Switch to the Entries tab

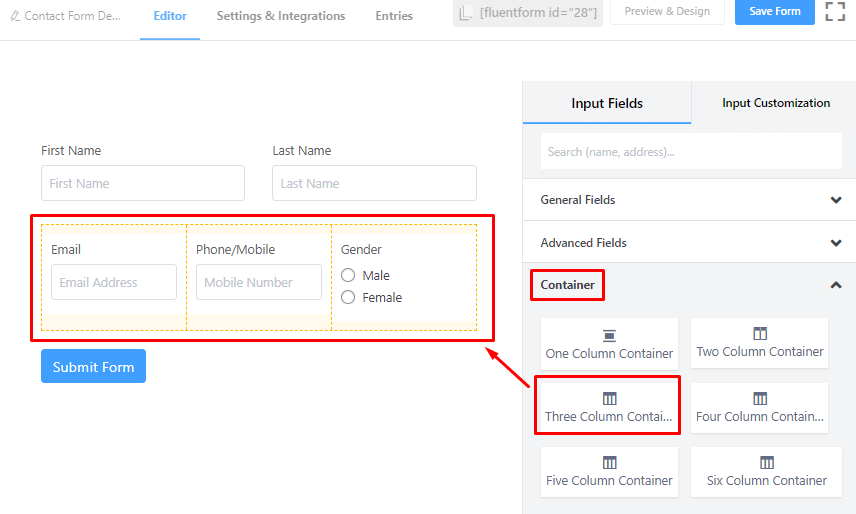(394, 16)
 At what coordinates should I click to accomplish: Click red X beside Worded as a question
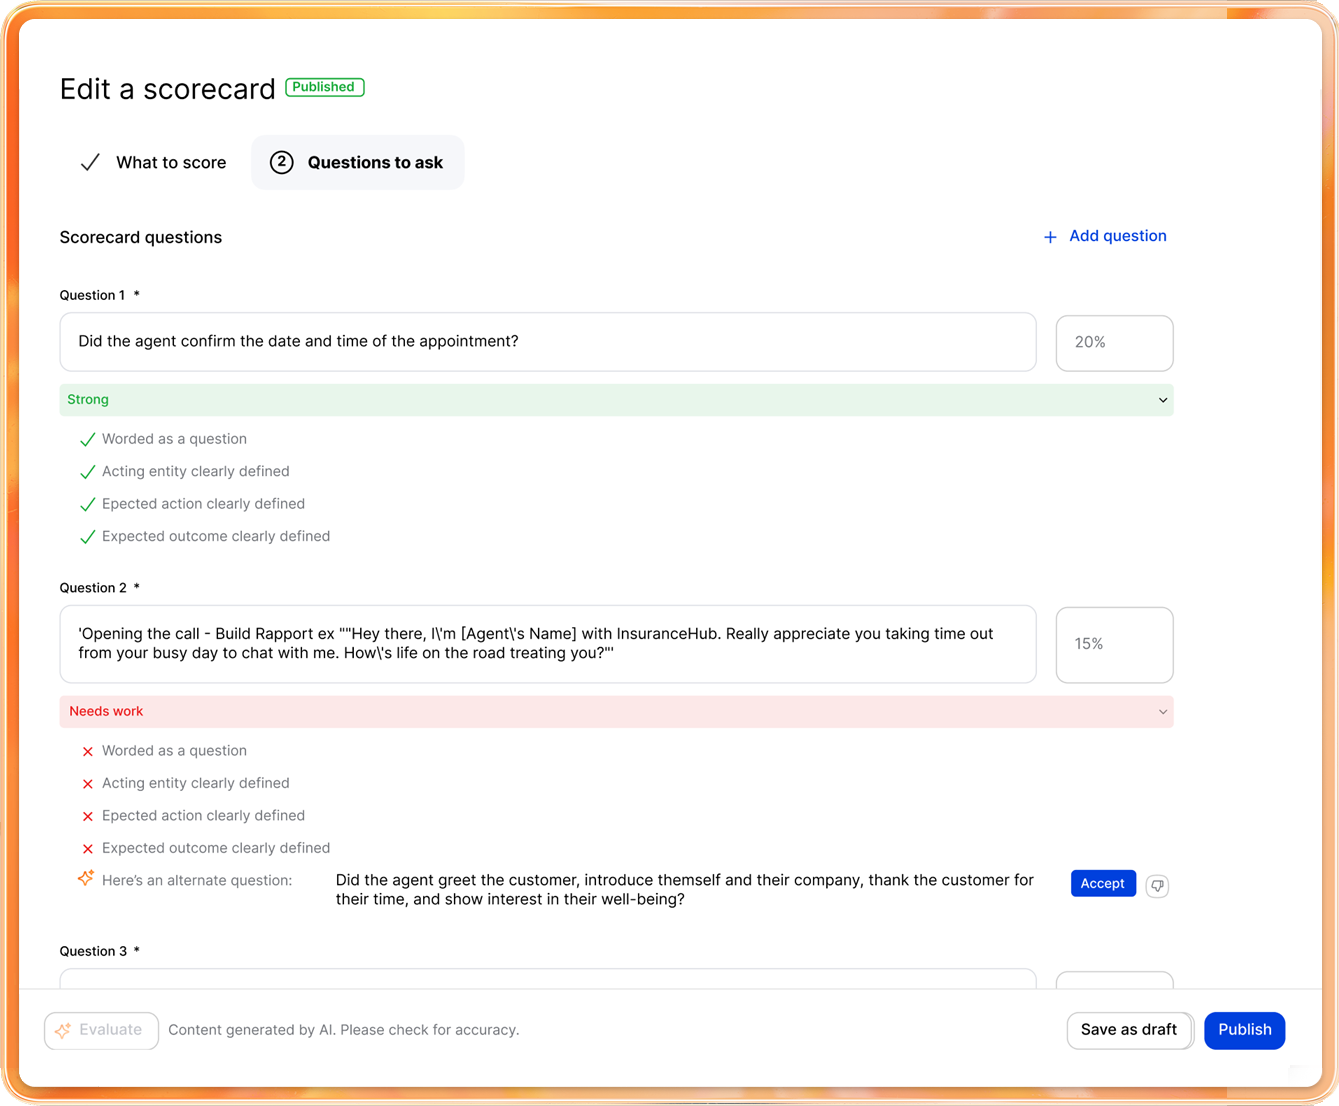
= = = = = = =
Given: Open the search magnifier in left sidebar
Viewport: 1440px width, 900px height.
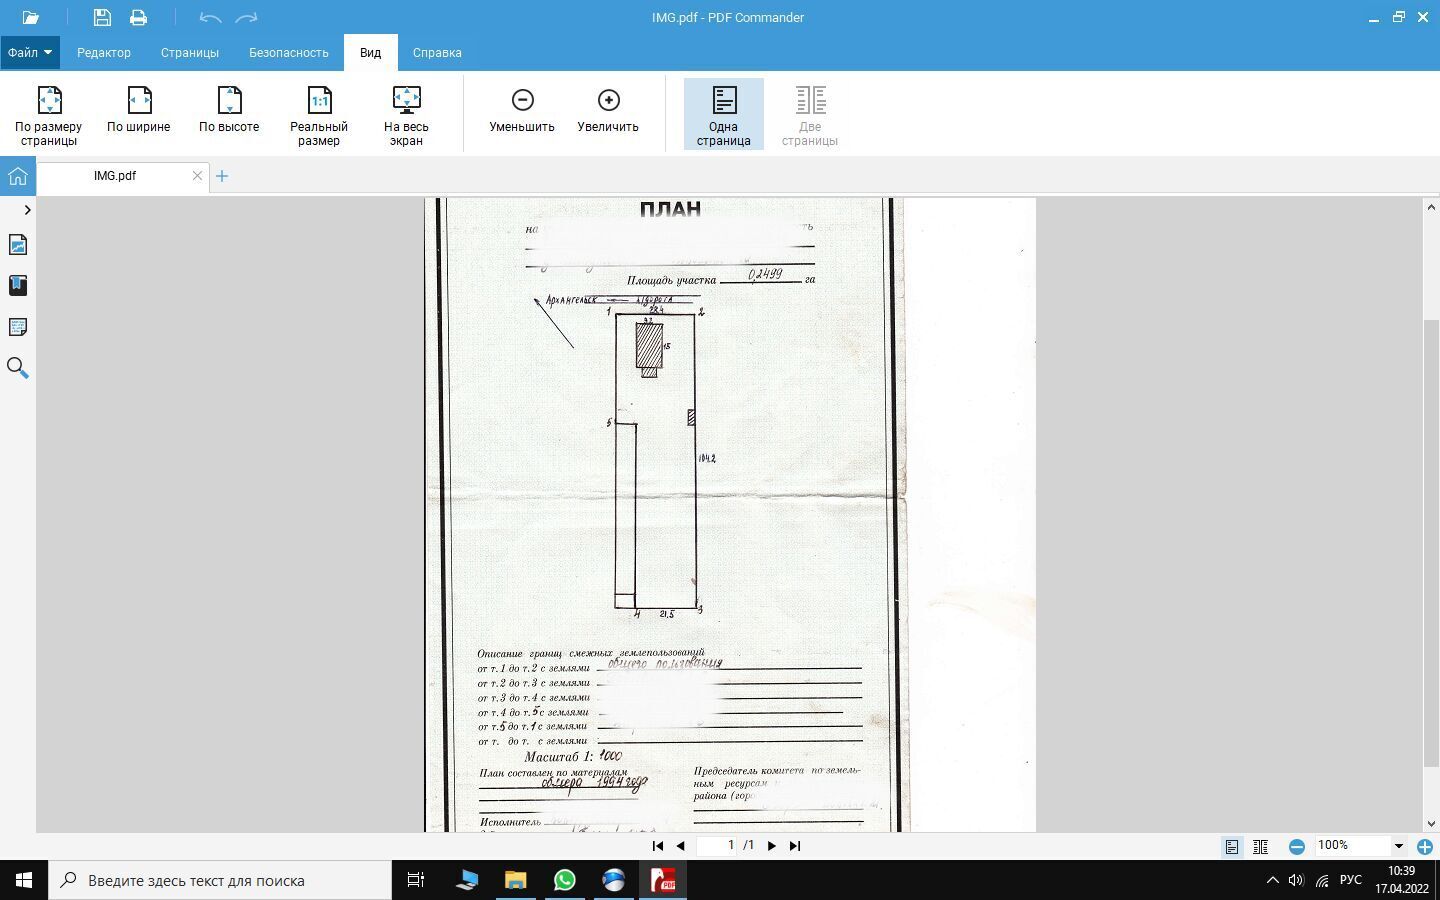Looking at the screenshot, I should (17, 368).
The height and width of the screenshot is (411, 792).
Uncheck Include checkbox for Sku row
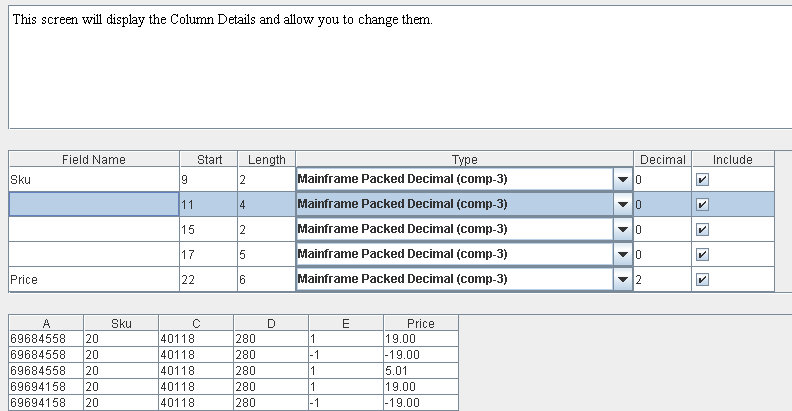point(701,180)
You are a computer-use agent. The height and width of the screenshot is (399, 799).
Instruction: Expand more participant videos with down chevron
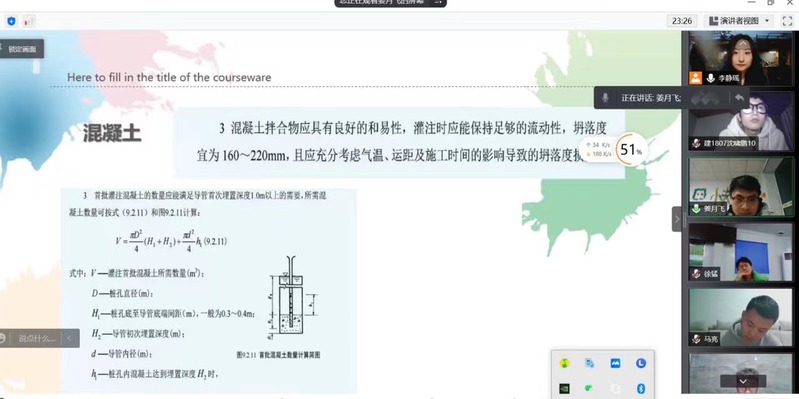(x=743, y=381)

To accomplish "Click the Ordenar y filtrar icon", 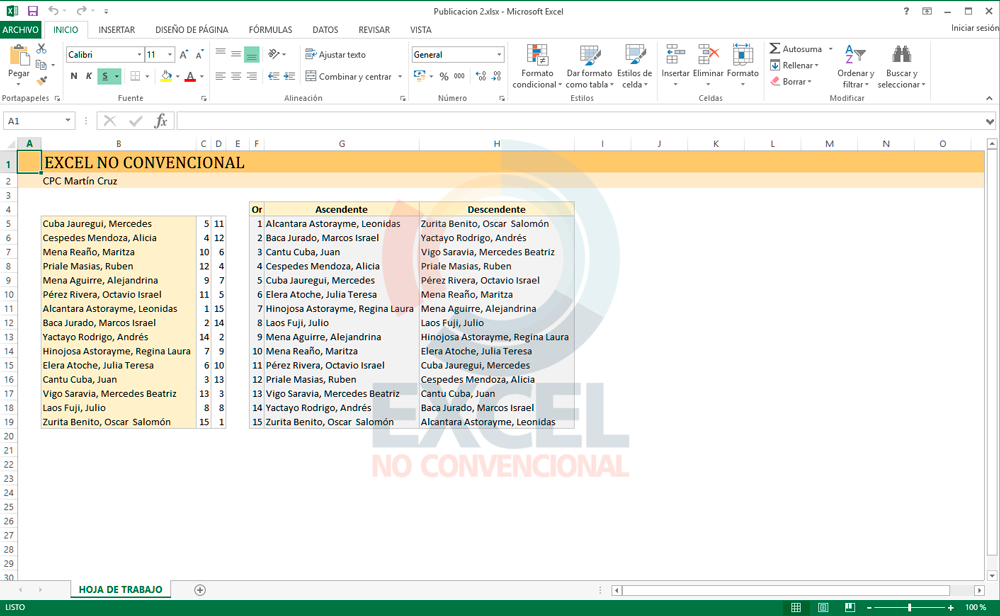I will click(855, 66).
= = = = = = =
• _Problem to work on_: The expected output is the lines above from the one containing "Switch to the Entries tab" to the one containing "At what coordinates", both ends included, reproduced exactly with every picture left out.

• _The completed task_:
Switch to the Entries tab

(394, 16)
 At what coordinates should I click to accomplish: Click red X beside Worded as a question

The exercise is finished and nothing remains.